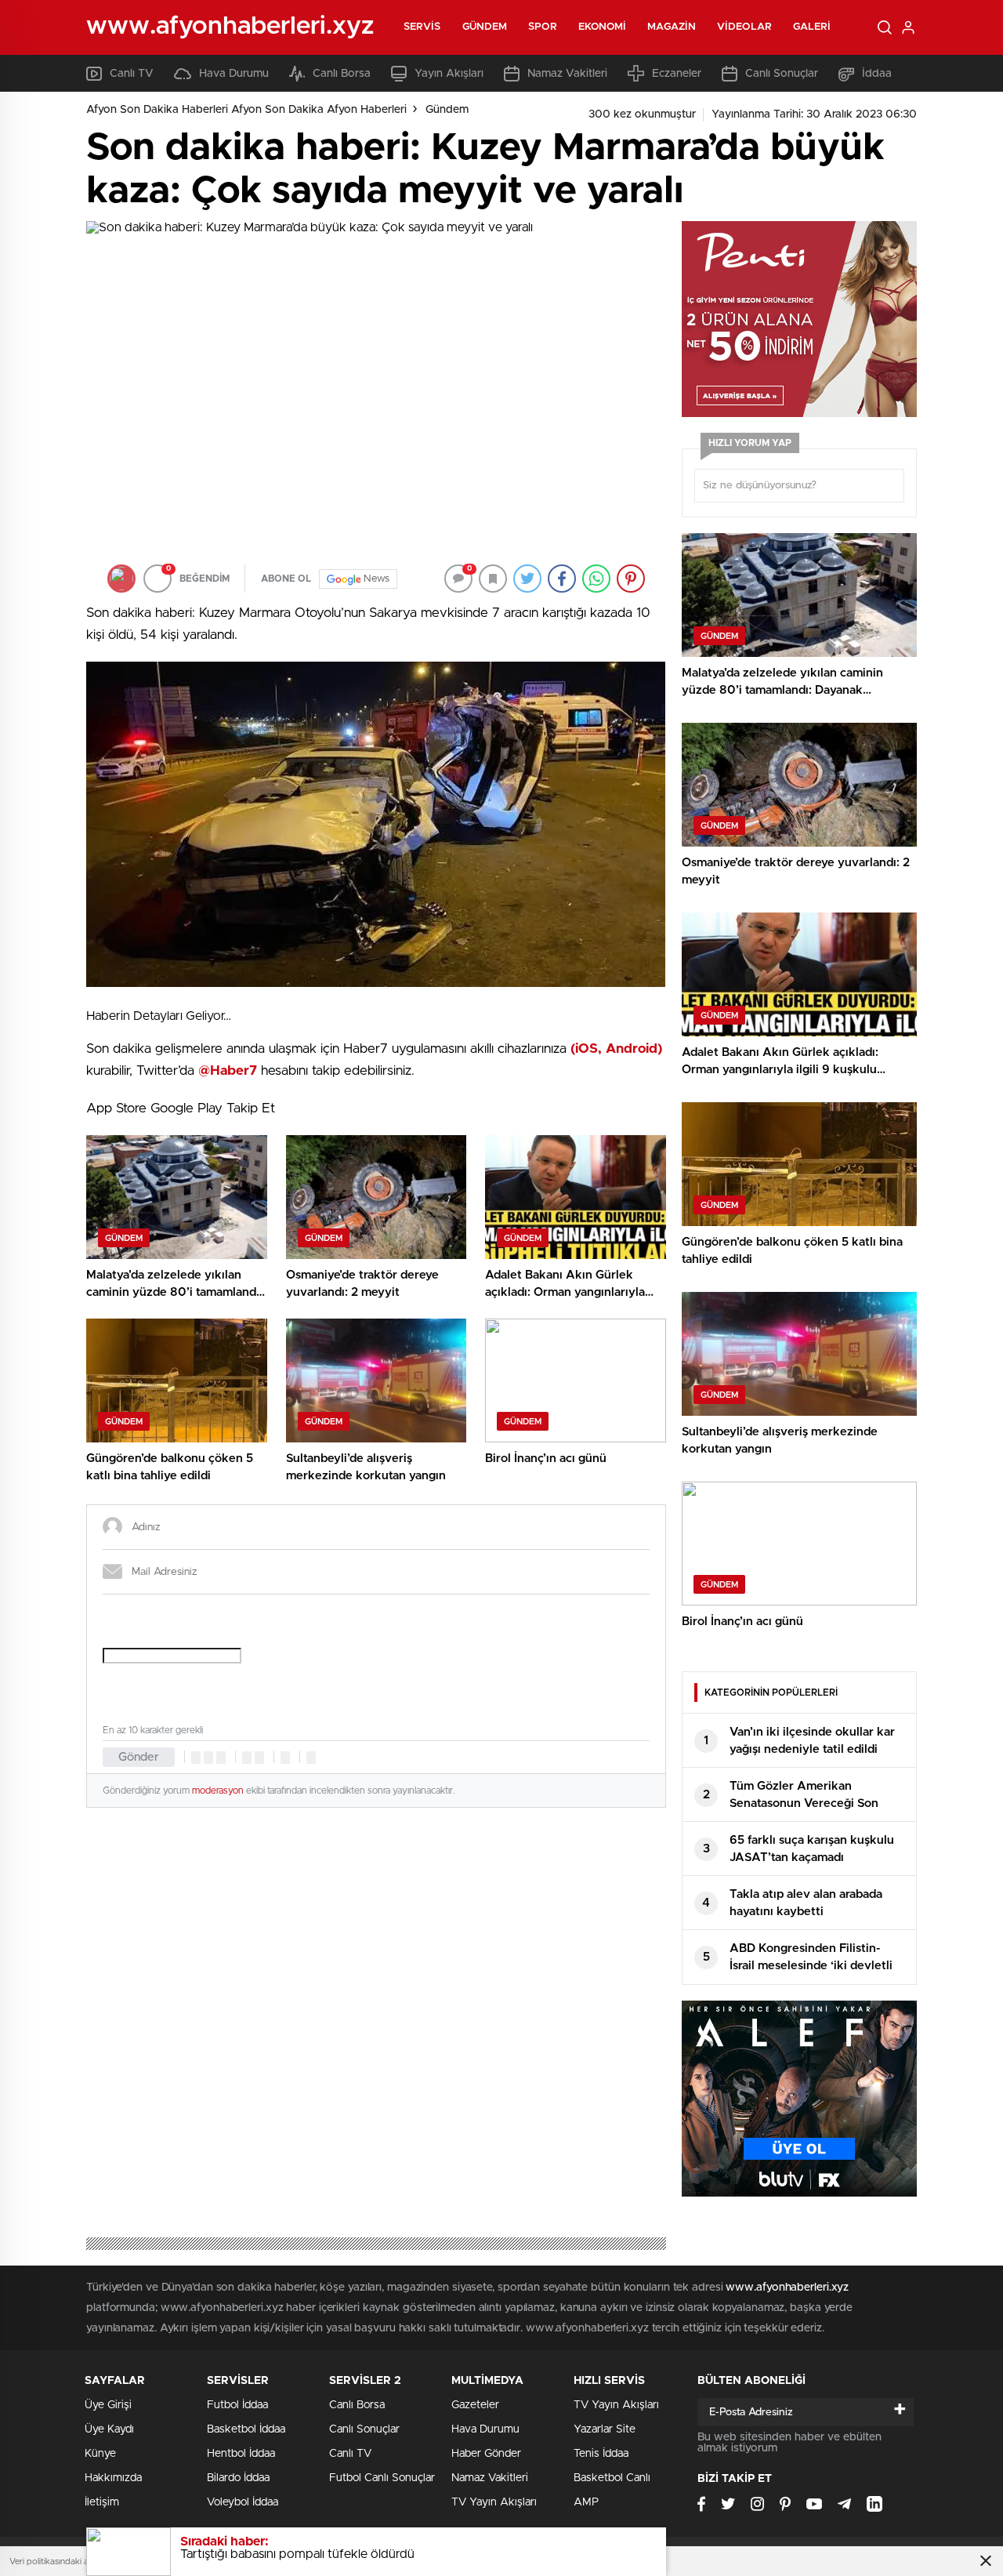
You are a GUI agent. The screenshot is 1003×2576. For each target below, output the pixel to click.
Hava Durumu (234, 73)
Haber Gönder (486, 2453)
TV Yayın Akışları (494, 2502)
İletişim (102, 2502)
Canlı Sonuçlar (781, 73)
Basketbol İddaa (246, 2429)
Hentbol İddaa (241, 2453)
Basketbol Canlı (612, 2478)
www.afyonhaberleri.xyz (787, 2287)
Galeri (812, 27)
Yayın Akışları (449, 73)
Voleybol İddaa (242, 2502)
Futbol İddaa (237, 2405)
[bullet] (259, 1757)
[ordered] (247, 1757)
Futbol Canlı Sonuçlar (382, 2478)
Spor (542, 27)
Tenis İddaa (601, 2453)
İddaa (877, 73)
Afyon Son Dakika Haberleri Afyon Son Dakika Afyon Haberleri (246, 109)
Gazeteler (475, 2405)
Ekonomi (602, 27)
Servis (422, 27)
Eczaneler (676, 73)
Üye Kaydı (109, 2429)
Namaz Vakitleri (567, 73)
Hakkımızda (113, 2478)
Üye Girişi (108, 2405)
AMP (586, 2502)
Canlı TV (132, 73)
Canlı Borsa (342, 73)
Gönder (138, 1757)
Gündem (485, 27)
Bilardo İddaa (238, 2478)
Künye (100, 2453)
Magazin (671, 27)
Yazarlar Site (604, 2429)
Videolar (744, 27)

> [What is needed]: What you give back should be only the lines of the records above, starting at the line with "Haber Gönder (486, 2453)" and ending at the line with "Galeri (812, 27)", restated word for word.

> [Task answer]:
Haber Gönder (486, 2453)
TV Yayın Akışları (494, 2502)
İletişim (102, 2502)
Canlı Sonuçlar (781, 73)
Basketbol İddaa (246, 2429)
Hentbol İddaa (241, 2453)
Basketbol Canlı (612, 2478)
www.afyonhaberleri.xyz (787, 2287)
Galeri (812, 27)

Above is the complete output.